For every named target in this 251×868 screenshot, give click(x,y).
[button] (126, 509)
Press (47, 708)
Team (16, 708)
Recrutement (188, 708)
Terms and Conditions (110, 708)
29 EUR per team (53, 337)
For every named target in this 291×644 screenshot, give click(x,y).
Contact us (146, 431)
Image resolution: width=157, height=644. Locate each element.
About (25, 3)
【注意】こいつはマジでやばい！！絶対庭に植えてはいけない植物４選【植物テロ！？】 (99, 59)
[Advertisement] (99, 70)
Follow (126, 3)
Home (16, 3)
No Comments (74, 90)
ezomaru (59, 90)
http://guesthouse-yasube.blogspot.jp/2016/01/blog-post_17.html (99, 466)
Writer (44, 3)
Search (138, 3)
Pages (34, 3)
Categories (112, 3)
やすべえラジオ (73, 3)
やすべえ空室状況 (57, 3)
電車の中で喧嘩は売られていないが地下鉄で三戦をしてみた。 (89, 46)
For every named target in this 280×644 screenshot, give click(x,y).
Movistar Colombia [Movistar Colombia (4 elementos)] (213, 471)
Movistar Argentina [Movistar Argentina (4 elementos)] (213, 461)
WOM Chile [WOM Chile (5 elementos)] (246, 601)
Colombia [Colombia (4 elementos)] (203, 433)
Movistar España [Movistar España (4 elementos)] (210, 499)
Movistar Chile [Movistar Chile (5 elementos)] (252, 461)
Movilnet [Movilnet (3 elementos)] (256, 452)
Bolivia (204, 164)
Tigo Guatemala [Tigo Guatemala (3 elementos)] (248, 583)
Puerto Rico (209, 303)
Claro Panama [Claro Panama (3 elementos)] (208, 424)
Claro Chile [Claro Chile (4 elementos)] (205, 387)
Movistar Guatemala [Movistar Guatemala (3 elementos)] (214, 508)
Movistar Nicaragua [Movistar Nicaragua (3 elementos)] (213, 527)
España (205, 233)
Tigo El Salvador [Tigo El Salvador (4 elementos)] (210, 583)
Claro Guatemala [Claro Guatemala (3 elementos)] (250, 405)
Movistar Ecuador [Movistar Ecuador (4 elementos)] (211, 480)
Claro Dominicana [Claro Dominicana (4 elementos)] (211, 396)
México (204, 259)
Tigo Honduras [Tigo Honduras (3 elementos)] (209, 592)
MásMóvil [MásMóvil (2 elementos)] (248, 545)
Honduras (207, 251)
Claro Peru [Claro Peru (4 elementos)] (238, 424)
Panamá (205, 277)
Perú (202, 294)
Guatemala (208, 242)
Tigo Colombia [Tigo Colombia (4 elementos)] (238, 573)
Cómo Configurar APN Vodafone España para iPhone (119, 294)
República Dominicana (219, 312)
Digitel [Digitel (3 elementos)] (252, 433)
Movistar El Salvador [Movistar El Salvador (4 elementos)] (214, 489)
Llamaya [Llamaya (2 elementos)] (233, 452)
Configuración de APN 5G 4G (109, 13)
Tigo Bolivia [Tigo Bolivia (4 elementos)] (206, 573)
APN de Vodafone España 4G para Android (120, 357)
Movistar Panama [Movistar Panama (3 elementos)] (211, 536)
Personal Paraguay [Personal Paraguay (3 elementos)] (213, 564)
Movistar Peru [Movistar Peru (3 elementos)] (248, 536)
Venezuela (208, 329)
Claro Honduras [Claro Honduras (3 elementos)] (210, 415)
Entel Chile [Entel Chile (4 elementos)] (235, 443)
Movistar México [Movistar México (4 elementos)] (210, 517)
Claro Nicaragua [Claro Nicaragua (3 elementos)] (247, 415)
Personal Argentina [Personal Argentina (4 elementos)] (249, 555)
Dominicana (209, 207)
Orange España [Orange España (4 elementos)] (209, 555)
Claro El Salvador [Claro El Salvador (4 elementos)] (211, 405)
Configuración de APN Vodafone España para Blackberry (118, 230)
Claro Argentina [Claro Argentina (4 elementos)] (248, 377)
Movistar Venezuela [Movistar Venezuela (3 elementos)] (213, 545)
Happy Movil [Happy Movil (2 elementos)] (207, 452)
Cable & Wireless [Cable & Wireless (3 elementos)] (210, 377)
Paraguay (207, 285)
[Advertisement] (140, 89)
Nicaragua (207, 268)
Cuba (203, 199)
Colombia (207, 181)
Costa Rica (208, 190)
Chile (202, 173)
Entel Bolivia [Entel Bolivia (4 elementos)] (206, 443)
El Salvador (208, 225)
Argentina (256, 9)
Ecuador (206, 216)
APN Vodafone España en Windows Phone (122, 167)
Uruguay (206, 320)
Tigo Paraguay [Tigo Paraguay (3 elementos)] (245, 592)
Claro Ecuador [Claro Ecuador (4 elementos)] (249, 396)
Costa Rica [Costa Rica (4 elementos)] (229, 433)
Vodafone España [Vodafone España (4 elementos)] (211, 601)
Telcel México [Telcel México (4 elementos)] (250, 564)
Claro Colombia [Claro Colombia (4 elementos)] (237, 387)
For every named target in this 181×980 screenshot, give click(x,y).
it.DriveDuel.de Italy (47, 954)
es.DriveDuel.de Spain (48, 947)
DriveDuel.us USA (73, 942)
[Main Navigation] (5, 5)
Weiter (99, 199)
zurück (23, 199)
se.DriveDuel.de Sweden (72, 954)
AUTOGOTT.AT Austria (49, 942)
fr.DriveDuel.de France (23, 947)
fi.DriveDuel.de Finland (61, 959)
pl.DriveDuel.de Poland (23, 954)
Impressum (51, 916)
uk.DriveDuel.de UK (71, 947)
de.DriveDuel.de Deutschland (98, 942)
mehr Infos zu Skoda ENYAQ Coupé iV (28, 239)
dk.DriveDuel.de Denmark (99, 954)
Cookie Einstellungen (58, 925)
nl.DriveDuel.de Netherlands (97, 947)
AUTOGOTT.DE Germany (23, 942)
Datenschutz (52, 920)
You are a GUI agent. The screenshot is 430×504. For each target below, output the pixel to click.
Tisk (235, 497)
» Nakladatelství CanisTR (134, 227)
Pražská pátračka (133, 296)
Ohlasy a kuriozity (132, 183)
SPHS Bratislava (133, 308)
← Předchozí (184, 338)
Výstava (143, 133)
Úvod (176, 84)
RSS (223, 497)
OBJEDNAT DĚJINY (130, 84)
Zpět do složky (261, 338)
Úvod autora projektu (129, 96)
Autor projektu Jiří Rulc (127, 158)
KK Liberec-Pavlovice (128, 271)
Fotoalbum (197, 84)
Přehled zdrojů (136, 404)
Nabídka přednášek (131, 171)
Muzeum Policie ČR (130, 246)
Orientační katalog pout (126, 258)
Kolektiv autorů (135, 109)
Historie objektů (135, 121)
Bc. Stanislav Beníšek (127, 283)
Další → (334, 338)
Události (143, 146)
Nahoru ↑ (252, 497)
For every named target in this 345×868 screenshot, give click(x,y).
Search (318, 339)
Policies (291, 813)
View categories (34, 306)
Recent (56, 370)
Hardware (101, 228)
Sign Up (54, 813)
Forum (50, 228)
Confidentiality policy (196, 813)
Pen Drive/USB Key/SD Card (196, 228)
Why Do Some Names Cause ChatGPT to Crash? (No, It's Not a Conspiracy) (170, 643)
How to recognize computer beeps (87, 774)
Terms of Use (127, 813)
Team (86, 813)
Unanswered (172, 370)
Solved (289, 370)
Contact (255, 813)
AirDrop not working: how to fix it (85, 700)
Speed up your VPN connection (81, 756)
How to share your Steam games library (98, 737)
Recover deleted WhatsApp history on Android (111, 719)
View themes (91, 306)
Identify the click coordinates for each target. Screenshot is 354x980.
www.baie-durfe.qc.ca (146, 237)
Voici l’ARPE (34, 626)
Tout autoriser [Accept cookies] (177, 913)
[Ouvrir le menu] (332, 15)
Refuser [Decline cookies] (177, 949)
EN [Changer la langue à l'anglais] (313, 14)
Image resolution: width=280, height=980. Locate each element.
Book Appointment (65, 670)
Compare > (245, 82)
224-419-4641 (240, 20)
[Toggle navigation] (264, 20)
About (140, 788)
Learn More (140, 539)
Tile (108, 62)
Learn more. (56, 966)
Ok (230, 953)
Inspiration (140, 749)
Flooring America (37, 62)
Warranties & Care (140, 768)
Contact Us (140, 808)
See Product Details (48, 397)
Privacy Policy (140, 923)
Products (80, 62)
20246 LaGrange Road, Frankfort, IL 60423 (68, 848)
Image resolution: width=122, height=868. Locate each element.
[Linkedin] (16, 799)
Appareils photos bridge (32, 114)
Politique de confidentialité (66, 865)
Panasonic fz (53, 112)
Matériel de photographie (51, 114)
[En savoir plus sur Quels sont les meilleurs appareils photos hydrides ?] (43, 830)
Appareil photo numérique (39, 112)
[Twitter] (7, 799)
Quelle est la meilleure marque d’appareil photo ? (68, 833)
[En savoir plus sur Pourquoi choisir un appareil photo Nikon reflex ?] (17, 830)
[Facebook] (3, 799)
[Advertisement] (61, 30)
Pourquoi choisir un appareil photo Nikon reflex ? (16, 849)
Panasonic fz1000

● ● ● ● ● ● ●

*What to produce*: Rewrite the records from the line with "View themes (91, 306)" up to and including the line with "Compare > (245, 82)", putting "Schedule Appointment" in place of "Book Appointment" and keeping everything else the same.

*Exercise solution*:
View themes (91, 306)
Identify the click coordinates for each target. Screenshot is 354x980.
www.baie-durfe.qc.ca (146, 237)
Voici l’ARPE (34, 626)
Tout autoriser [Accept cookies] (177, 913)
[Ouvrir le menu] (332, 15)
Refuser [Decline cookies] (177, 949)
EN [Changer la langue à l'anglais] (313, 14)
Image resolution: width=280, height=980. Locate each element.
Schedule Appointment (65, 670)
Compare > (245, 82)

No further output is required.